Delaware

Delaware has no adult content age verification law in effect. A 2024 bill that would have required age verification on websites publishing material harmful to minors (HB 265) passed the House but died in the Senate Executive Committee when the 152nd General Assembly adjourned, and no similar bill has been enacted since. The state's 2024 comprehensive privacy law, the Delaware Personal Data Privacy Act, effective January 1, 2025, requires parental or teen consent before a business processes a minor's data for targeted advertising or sale, but Delaware has not enacted a social media account restriction, app store, or design code law.

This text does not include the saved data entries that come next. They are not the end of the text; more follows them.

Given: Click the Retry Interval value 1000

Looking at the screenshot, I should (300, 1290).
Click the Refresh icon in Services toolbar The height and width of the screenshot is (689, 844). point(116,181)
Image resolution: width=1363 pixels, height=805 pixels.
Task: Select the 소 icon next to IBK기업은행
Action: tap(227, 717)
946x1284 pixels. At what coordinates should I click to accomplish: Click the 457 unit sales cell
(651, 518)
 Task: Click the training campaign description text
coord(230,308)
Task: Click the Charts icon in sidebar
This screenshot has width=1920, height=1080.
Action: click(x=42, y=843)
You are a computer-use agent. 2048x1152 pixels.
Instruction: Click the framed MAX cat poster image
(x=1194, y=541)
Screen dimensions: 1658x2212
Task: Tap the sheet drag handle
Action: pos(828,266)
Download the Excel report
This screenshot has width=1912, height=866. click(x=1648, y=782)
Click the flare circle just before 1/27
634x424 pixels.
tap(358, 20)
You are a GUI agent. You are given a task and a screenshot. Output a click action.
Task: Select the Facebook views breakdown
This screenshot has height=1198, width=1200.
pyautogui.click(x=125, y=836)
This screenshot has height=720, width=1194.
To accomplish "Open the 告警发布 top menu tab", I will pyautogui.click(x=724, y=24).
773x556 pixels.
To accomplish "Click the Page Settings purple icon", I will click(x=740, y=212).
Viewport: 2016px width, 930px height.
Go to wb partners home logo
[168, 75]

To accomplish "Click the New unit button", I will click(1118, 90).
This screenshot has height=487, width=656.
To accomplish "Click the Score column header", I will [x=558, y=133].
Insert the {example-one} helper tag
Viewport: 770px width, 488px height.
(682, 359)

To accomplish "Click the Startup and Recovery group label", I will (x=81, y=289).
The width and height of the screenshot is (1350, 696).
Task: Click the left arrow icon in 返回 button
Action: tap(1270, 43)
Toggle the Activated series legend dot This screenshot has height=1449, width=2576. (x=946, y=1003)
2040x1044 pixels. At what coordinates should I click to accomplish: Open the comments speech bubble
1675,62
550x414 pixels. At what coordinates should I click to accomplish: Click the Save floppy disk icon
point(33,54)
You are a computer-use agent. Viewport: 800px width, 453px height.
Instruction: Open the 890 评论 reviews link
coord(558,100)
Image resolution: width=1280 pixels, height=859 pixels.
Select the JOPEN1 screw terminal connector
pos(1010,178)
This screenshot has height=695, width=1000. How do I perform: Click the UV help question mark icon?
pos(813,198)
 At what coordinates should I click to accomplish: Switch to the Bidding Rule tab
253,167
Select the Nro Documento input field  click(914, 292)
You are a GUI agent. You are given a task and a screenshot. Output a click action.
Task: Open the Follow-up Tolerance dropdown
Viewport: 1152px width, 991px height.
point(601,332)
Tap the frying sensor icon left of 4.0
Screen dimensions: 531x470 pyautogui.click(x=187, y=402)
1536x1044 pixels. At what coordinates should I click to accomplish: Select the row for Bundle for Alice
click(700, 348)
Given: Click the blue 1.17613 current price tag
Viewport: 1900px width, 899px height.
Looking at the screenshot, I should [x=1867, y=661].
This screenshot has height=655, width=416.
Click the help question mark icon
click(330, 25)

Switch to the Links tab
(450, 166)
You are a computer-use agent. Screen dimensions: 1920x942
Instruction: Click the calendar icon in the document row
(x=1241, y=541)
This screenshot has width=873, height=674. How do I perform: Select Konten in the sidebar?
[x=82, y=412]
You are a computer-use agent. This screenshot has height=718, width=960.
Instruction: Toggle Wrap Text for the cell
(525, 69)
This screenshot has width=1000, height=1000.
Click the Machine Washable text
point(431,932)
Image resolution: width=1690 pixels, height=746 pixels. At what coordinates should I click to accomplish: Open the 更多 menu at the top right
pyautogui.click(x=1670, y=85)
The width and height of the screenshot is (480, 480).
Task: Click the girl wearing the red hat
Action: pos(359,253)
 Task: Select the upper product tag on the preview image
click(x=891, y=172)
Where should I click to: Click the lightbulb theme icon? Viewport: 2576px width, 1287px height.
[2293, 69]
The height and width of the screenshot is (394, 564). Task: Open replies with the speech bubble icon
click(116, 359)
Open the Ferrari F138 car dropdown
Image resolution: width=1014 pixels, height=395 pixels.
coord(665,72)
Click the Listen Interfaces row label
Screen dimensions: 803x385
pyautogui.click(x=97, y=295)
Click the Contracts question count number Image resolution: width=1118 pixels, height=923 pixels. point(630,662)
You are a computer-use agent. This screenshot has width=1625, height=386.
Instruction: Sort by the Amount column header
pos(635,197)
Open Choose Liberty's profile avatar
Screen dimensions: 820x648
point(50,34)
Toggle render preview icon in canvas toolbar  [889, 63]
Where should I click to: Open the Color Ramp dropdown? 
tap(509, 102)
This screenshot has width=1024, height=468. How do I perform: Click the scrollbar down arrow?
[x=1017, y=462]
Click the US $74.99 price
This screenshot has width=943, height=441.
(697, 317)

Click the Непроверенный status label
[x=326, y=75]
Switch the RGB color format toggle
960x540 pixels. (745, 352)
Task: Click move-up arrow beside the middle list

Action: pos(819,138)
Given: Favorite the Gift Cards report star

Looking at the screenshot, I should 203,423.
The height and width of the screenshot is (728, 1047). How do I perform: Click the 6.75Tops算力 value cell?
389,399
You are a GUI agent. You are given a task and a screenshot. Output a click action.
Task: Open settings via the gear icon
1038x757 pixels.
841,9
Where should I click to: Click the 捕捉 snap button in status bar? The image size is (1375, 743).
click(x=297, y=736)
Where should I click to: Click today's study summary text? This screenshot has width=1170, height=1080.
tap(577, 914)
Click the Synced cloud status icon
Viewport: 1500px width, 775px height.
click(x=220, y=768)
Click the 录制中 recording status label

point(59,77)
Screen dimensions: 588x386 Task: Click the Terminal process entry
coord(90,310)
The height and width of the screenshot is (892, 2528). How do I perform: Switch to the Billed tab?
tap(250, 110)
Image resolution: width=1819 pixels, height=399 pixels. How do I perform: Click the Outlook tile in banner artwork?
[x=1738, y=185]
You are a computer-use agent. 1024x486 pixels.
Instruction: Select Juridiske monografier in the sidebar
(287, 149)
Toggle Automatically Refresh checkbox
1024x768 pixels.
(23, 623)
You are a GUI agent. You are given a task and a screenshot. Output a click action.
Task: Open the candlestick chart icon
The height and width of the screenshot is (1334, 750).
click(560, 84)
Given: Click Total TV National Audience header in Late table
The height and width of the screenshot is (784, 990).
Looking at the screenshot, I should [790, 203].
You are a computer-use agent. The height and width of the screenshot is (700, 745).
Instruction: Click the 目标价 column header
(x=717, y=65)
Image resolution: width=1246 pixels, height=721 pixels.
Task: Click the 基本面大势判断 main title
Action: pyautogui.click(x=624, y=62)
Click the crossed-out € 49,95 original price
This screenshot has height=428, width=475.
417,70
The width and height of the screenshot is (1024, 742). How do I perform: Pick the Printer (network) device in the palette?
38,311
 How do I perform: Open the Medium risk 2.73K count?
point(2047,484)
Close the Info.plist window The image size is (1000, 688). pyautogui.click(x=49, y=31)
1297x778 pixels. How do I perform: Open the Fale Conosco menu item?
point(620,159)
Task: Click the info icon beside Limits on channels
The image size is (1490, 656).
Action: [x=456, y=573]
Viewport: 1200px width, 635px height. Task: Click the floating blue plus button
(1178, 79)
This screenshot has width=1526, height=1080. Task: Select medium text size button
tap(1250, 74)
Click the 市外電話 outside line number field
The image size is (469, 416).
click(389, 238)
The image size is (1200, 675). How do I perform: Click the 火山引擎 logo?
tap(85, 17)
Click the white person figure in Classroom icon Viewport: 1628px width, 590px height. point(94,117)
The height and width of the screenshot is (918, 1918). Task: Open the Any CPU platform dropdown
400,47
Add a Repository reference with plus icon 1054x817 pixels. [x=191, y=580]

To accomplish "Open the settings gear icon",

Subnational jurisdiction. Reviewed 2026-07-15.

2
Instruments
high
Confidence

Delaware Personal Data Privacy Act, consent for minors' data

Requires a business to obtain verifiable parental consent before processing the personal data of a known child under 13, and the teen's own consent for a consumer age 13 to 17, before using that data for targeted advertising, sale, or certain profiling.

Citation
Del. Code tit. 6, ch. 12D, Secs. 12D-101 to 12D-111
Status
In force
Effective date
2025-01-01
Applies to
Private sector
Age threshold
18
Verification methods
parental consent, self declaration
Enforcement body
Delaware Attorney General
Private right of action
no
Source
Del. Code tit. 6, ch. 12D, Secs. 12D-101 to 12D-111

HB 265 (2024), age verification for material harmful to minors

Would have required a commercial entity that knowingly publishes material harmful to minors online to verify a visitor's age using a government issued ID or comparable method, with civil penalties and liability for a minor's access. Cleared the Delaware House in June 2024 but died in the Senate Executive Committee (last action June 18, 2024) when the 152nd General Assembly adjourned.

Citation
House Bill No. 265, 152nd General Assembly (not enacted)
Status
Proposed
Effective date
Not yet effective
Applies to
Private sector
Age threshold
18
Verification methods
gov id
Penalties
Proposed civil penalty of $250 per violation, plus damages, attorney fees and costs.
Private right of action
yes
Source
House Bill No. 265, 152nd General Assembly (not enacted)

Reviewed 2026-07-15. Confidence: high. Fast-moving area, verify before relying. Not legal advice.